🇮🇷 Irã Programa nuclear
Visão geral em 2026
As ambições nucleares do Irã derivam da sua busca por dissuasão contra ameaças existenciais percebidas — provenientes dos EUA, de Israel e de adversários regionais. Oficialmente, Teerã mantém uma proibição religiosa sobre armas nucleares e alega fins exclusivamente civis. Na realidade, o país violou massivamente os limites do JCPOA, enriquecendo urânio a 60%, bem acima dos limiares civis, e acumulando cerca de 900 kg de urânio altamente enriquecido. Tais quantidades renderiam material físsil suficiente para aproximadamente cinco bombas em uma semana, ou oito em duas semanas.
Infraestrutura de enriquecimento e capacidade técnica
Em maio de 2025, antes dos ataques dos EUA e de Israel, o Irã operava cerca de 18.000 centrífugas (IR-1 a IR-6, IR-7, IR-8, IR-9), com uma capacidade de enriquecimento instalada próxima a 64.000 UTS/ano (Unidades de Trabalho de Separação). Notadamente:
- Natanz: Abriga cascatas de centrífugas avançadas IR-4/IR-6 que enriquecem a 60%.
- Fordow: Instalação subterrânea encravada em montanhas, equipada com cascatas IR-6, também enriquecendo próximo a 60%, projetada para alta resiliência.
- Isfahan: Contém usinas de conversão de urânio e suporte à resiliência de infraestrutura.
Construções em profundidade e atualizações técnicas recentes sinalizam um programa de enriquecimento resiliente e escalável.
Militarização e cronograma
Com as capacidades atuais, o Irã poderia produzir urânio de grau militar para cinco bombas em cerca de uma semana, e oito em menos de duas semanas. Estimativas da inteligência dos EUA sugerem 9 bombas em três semanas e até 22 em cinco meses caso Teerã decida pela militarização, embora não tenha retomado formalmente tais esforços.

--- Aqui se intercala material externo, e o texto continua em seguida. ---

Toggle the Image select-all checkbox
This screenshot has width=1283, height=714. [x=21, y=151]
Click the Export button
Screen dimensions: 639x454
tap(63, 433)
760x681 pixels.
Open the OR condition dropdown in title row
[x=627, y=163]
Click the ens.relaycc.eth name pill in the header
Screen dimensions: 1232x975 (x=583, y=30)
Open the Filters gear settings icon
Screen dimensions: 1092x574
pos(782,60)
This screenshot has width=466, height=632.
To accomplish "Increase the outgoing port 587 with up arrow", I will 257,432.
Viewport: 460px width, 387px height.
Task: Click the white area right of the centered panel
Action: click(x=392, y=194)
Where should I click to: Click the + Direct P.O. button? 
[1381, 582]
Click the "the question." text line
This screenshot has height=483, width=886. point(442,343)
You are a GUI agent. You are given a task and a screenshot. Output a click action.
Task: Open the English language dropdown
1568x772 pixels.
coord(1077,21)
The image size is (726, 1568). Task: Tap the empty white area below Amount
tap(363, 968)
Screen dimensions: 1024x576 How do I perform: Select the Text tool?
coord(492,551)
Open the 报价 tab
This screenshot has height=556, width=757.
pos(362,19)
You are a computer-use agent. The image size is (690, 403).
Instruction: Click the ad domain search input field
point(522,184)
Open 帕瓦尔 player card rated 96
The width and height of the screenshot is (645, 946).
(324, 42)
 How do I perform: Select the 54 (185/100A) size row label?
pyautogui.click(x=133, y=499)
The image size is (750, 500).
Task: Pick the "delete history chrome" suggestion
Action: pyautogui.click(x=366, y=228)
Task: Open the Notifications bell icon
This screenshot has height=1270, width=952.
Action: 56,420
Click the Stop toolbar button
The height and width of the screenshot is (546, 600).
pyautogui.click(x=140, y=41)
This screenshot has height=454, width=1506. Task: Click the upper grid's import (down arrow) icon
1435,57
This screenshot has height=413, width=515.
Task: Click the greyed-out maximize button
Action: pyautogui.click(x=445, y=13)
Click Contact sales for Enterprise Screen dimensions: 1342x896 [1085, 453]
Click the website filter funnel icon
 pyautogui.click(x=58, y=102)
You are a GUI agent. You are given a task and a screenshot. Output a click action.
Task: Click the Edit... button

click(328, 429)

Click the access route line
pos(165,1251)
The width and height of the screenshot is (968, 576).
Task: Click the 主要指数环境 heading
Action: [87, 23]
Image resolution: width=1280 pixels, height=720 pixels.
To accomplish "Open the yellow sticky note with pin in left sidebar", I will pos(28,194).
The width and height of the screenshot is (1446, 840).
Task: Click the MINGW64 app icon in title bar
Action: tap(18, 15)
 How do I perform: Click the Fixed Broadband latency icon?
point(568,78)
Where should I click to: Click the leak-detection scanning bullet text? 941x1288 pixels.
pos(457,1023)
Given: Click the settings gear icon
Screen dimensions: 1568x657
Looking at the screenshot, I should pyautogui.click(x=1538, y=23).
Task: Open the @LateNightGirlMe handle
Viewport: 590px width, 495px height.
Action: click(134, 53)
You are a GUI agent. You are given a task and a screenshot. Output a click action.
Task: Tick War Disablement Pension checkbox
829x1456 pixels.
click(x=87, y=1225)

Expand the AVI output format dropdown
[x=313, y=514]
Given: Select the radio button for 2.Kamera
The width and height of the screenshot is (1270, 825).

A militarização, ou seja, o desenvolvimento da ogiva e sua integração com sistemas de lançamento, continua sendo o maior desafio técnico do Irã. Avaliações dos EUA indicam que não há desenvolvimento ativo de ogivas, apesar de alegações da inteligência israelense sobre o início de pesquisas nesse sentido. O arsenal de mísseis do Irã, incluindo o seu novo MRBM Qassem Bassir (alcance de ~1.200 km), reforça a prontidão, mas a integração nuclear não foi confirmada.
Ataques dos EUA e de Israel em junho de 2025
Ataques aéreos israelenses e americanos em junho de 2025 atingiram Natanz, Fordow e Isfahan, atrasando o enriquecimento e degradando a infraestrutura, porém os danos foram considerados superáveis e reparáveis. O efeito estratégico líquido: a capacidade do Irã foi prejudicada, mas permanece intacta. O acesso contínuo a matérias-primas, centrífugas, conhecimento técnico e a resiliência subterrânea sugerem um atraso, não uma destruição irreversível.
A diplomacia encontra-se em um limbo profundo: conversas indiretas recentes entre EUA e Irã colapsaram após os ataques. Rússia e China provavelmente mantêm apoio técnico clandestino, desafiando os esforços de contenção. Com as restrições do JCPOA previstas para expirar em janeiro de 2026, o sistema de não proliferação está sob pressão crescente.
Perspectivas estratégicas
- Resiliência e dispersão: É provável que o Irã expanda e reforce sua infraestrutura de centrífugas, dispersando as instalações geograficamente.
- Ponto de inflexão da militarização: Uma vez tomada a decisão formal, o Irã poderia gerar ogivas em questão de semanas ou meses — sendo os componentes faltantes o design da arma e a integração com mísseis.
- Espiral de escalada: Novos ataques militares poderiam provocar retaliação iraniana (mísseis balísticos, ataques por procuração, interrupção regional), escalando para um conflito mais amplo.
- Impasse diplomático: Sem negociações executáveis que vinculem limitações a inspeções e garantias de segurança, as respostas cinéticas correm o risco de se tornarem o padrão — um ciclo indefinido sem uma resolução estável.